EXERCISE DATA.
Content starts

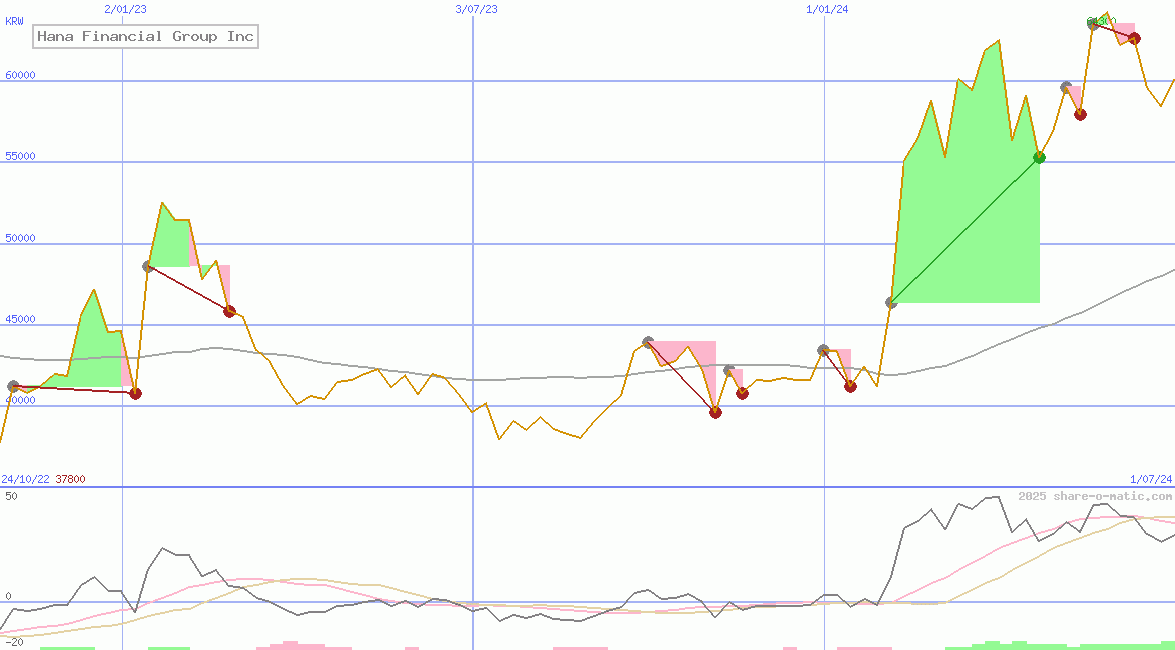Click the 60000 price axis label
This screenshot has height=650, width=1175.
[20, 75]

Content ends
Content starts

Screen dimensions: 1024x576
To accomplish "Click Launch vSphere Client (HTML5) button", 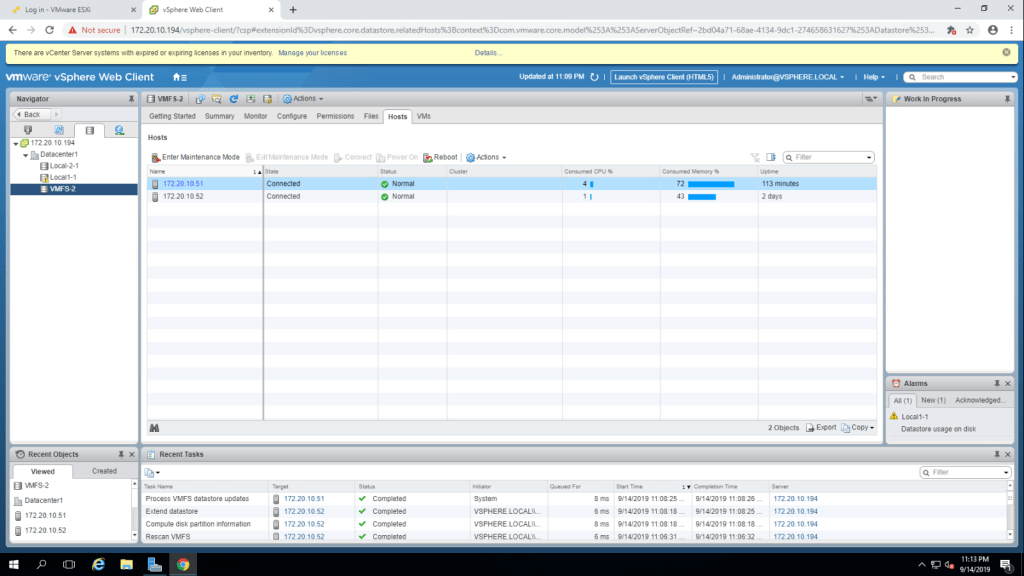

Content ends

THE TASK. Look back over the records above. Reproduce exactly everything from the line with "Screen dimensions: 1024x576" down to the line with "Launch vSphere Client", inclusive, and leave the pictures out.

WRITTEN RESPONSE.
Screen dimensions: 1024x576
To accomplish "Click Launch vSphere Client (HTML5) button", 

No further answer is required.